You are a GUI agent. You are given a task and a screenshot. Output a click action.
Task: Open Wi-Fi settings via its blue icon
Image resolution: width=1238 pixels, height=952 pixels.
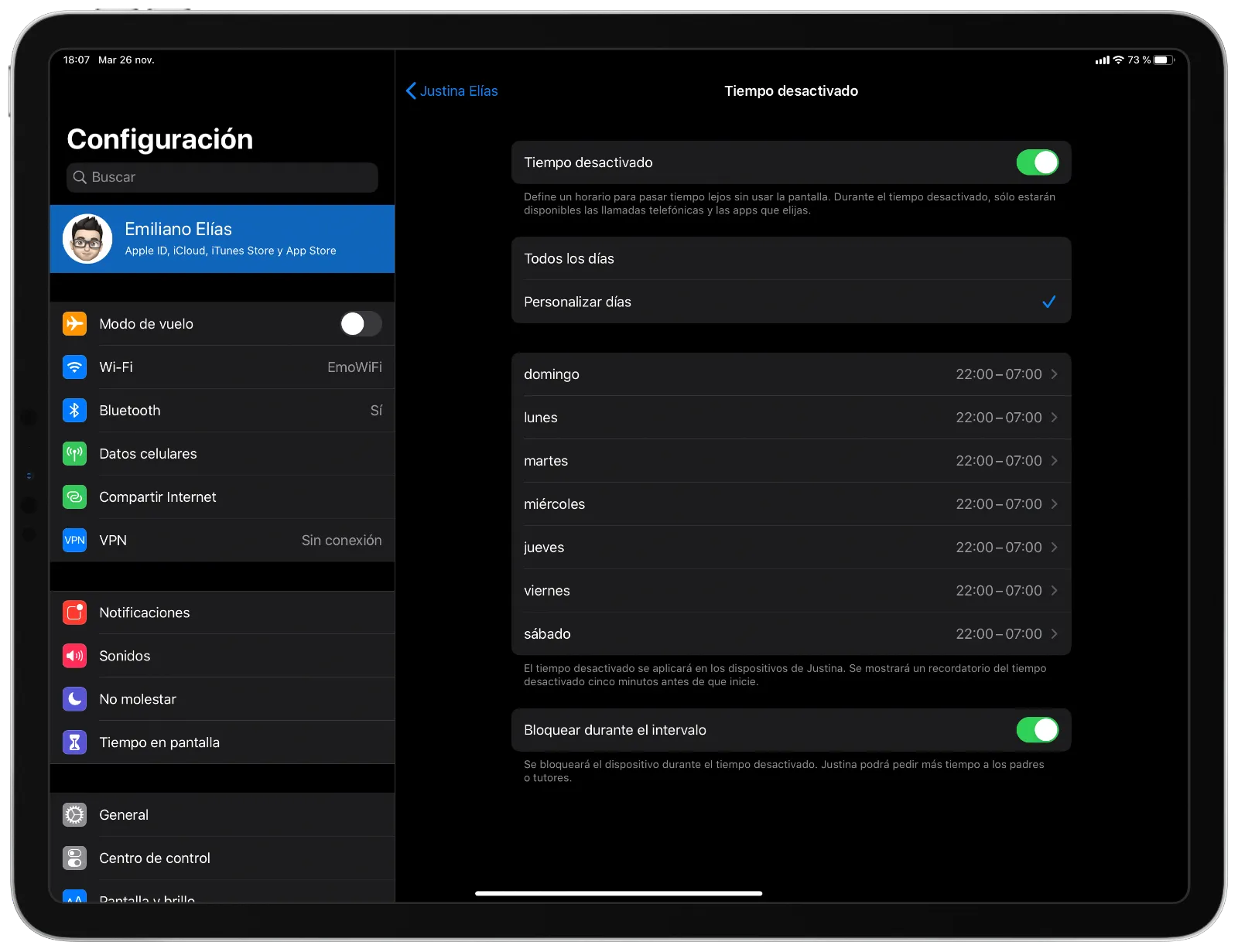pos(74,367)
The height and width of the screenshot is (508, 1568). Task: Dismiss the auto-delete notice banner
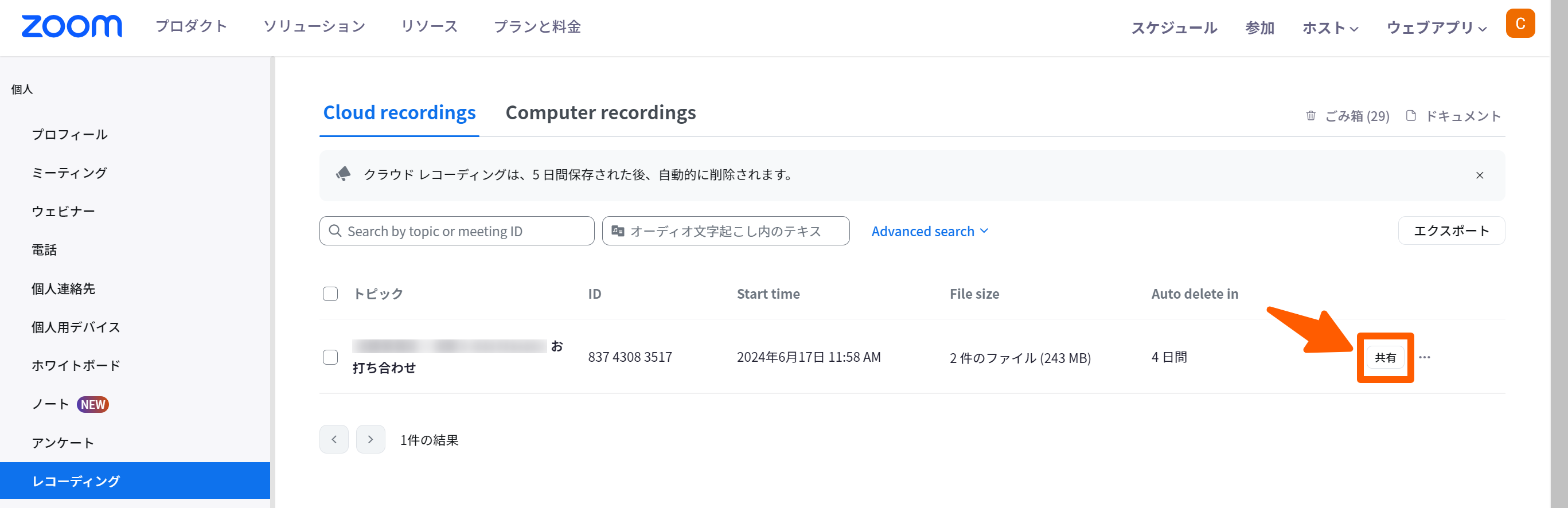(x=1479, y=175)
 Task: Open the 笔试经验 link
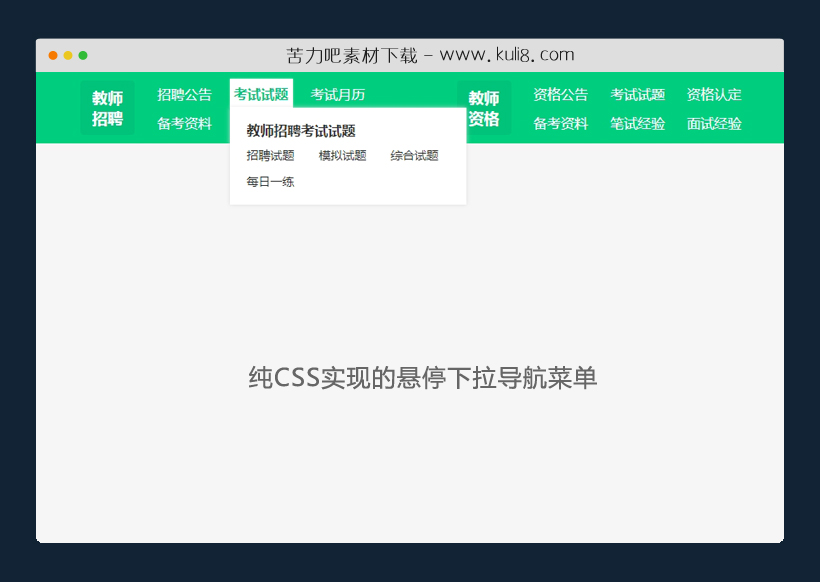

...

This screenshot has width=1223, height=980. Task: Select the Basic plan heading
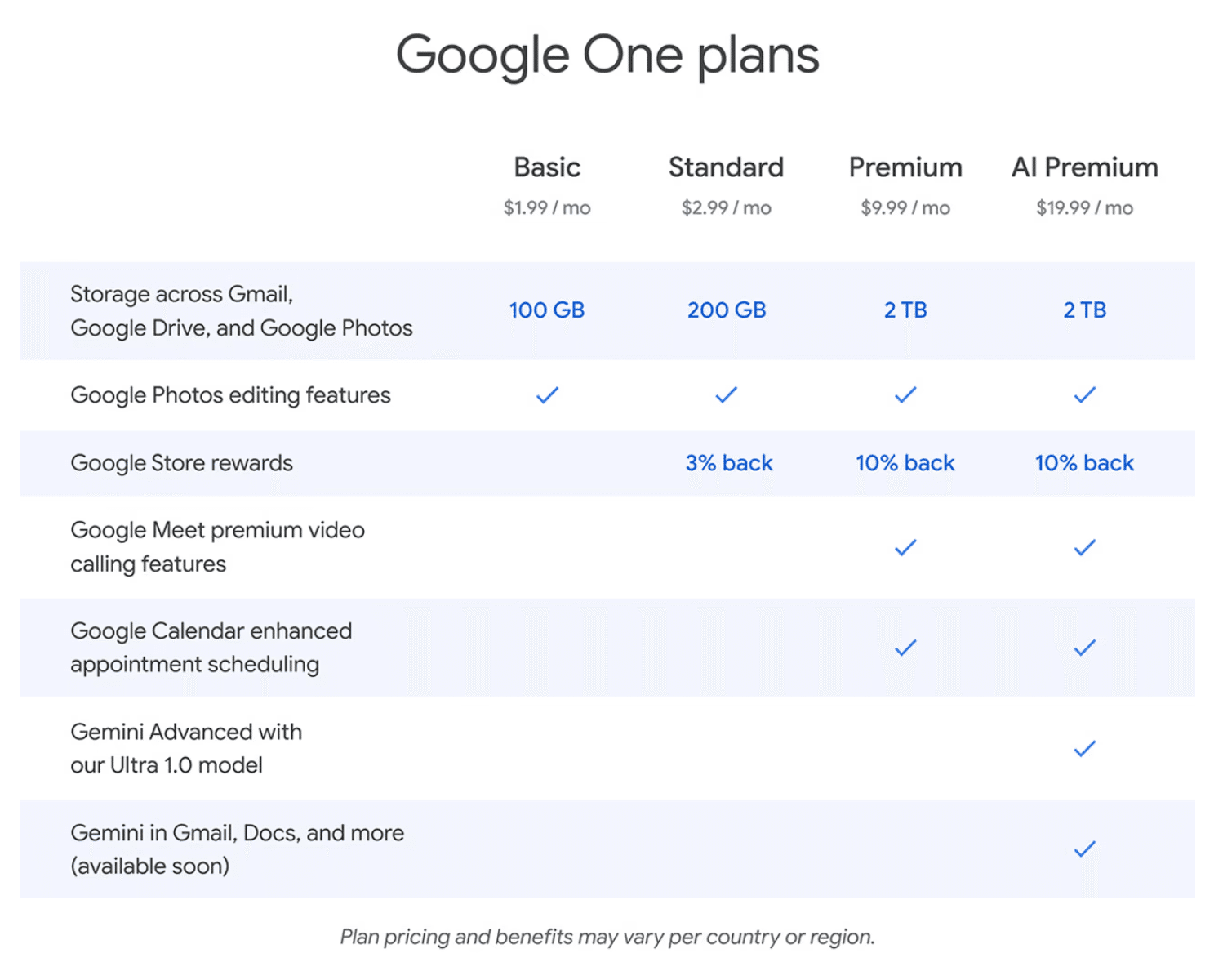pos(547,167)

==

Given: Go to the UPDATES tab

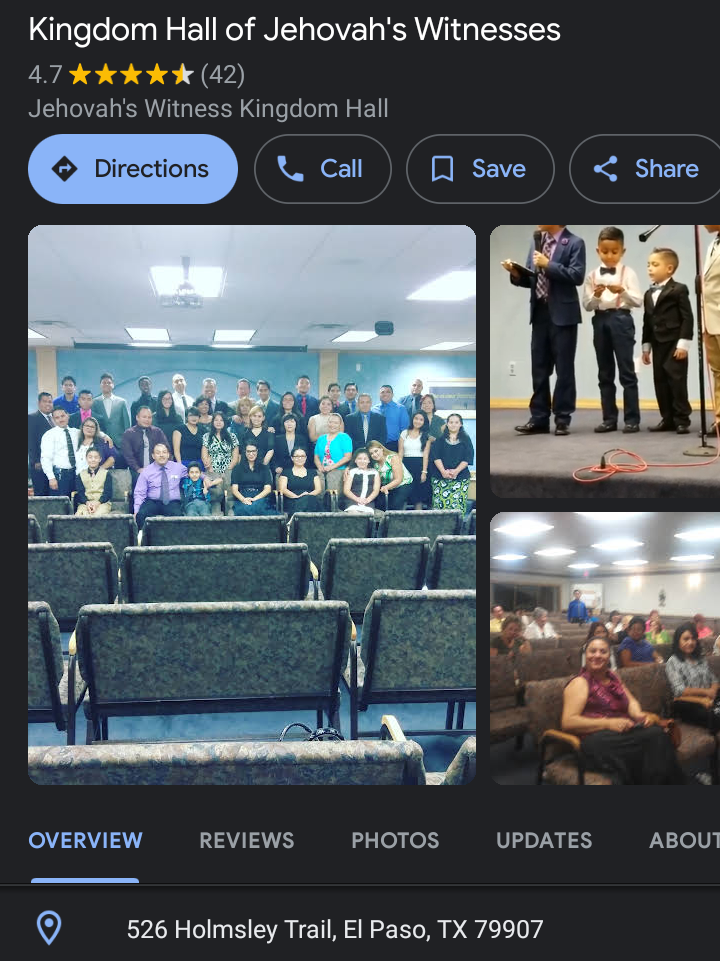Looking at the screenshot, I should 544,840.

**What the task asks**
Tally the lines that hold the word "Open" in the listing, and give the tally with nothing else.

**Response**
2